Ein markantes Gesicht mit scharfer Nase, Brille, vorzeitig erhöhter Stirn: Der Brillant-Stecker im Ohr ist eigentlich Stilbruch. Baden-Württembergs Sozialminister Andreas Renner ist erst seit April 2005 im Amt. Ministerpräsident Günther Oettinger (CDU) holte den liberalen Singener Oberbürgermeister vom Bodensee in die Landeshauptstadt.

Renner wurde vor 46 Jahren in der Fastnachtshochburg Stockach geboren, studierte Verwaltungswissenschaften in Konstanz, war 1989 als Landesvorsitzender Hoffnungsträger der Jungen Union und diente sich durch die Verwaltungsinstanzen des Bundeslandes. Seit 1993 amtierte er als Stadtoberhaupt in der Kreisstadt Singen.
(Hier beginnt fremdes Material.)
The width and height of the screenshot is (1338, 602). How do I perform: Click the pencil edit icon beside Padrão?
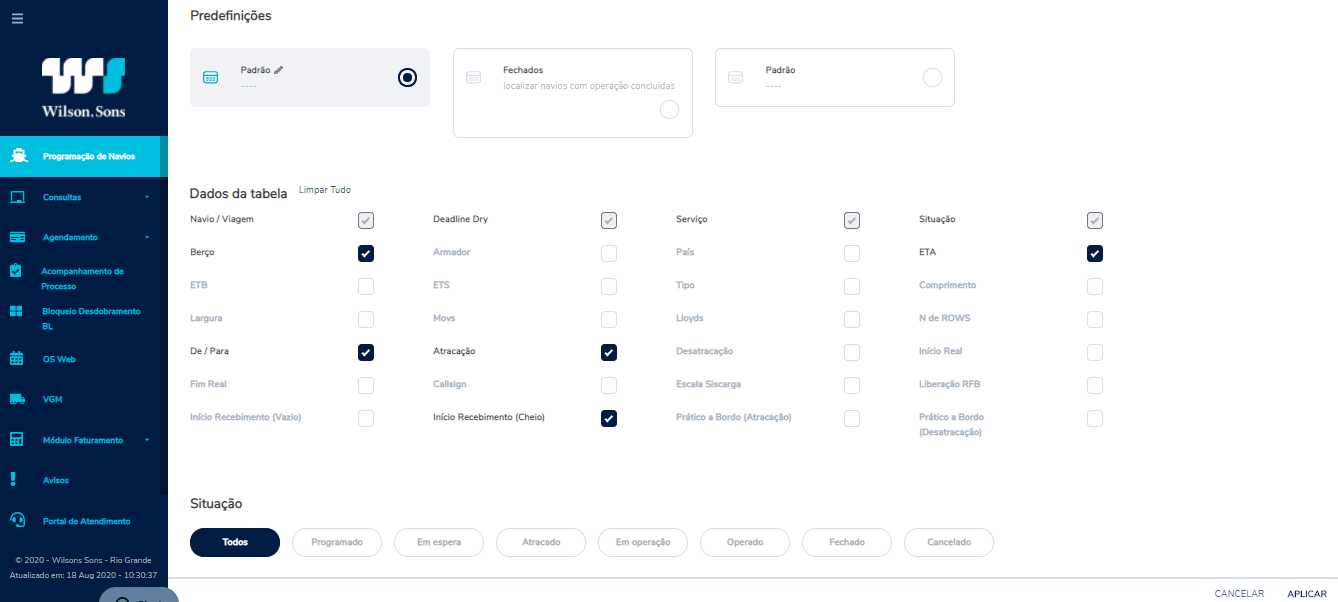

Dass seine Schirmherrschaft für den Stuttgarter Christopher Street Day (CSD), Motto „Familie heute“, nebst Grußwort und Gala-Auftritt, ihm Ärger in den eigenen Reihen verschafft, hat Renner nicht erwartet. Solch Engagement, wetterte der erzkonservative Landtagsfraktionschef Stefan Mappus, sei „ein Fehler“, mit der CDU-Familienpolitik nicht vereinbar, der CSD „abstoßend“. Renner konterte, er fordere Toleranz. Qua seines Amtes sei er auch für Minderheiten zuständig. Und: „Zugesagte Termine hält man ein!“

Er verwies zudem auf Parteikollegen in anderen Bundesländern, die längst weniger Berührungsängste hätten. In Hamburg regiere der homosexuelle Erste Bürgermeister Ole von Beust. Selbst Heiner Geißler sei schon CSD-Schirmherr gewesen. Er selbst heiße nicht alles aus der Szene gut, störe sich am karnevalesken Charakter des Umzugs, aber auch Kinder in homosexuellen Partnerschaften brauchten Schutz und dürften nicht wegen der „Lebensform ihrer Erziehungsberechtigten“ stigmatisiert werden. Es sei übertrieben, sein Verhalten als kulturellen Wandel in der CDU zu interpretieren. Rückendeckung bekam Renner sowohl vom CDU-Landesvorstand als auch von Oettinger, der erstmals ein Grußwort verfasste, in dem er betonte, eine Demokratie sei „dann stark“, wenn sie niemanden ausgrenze.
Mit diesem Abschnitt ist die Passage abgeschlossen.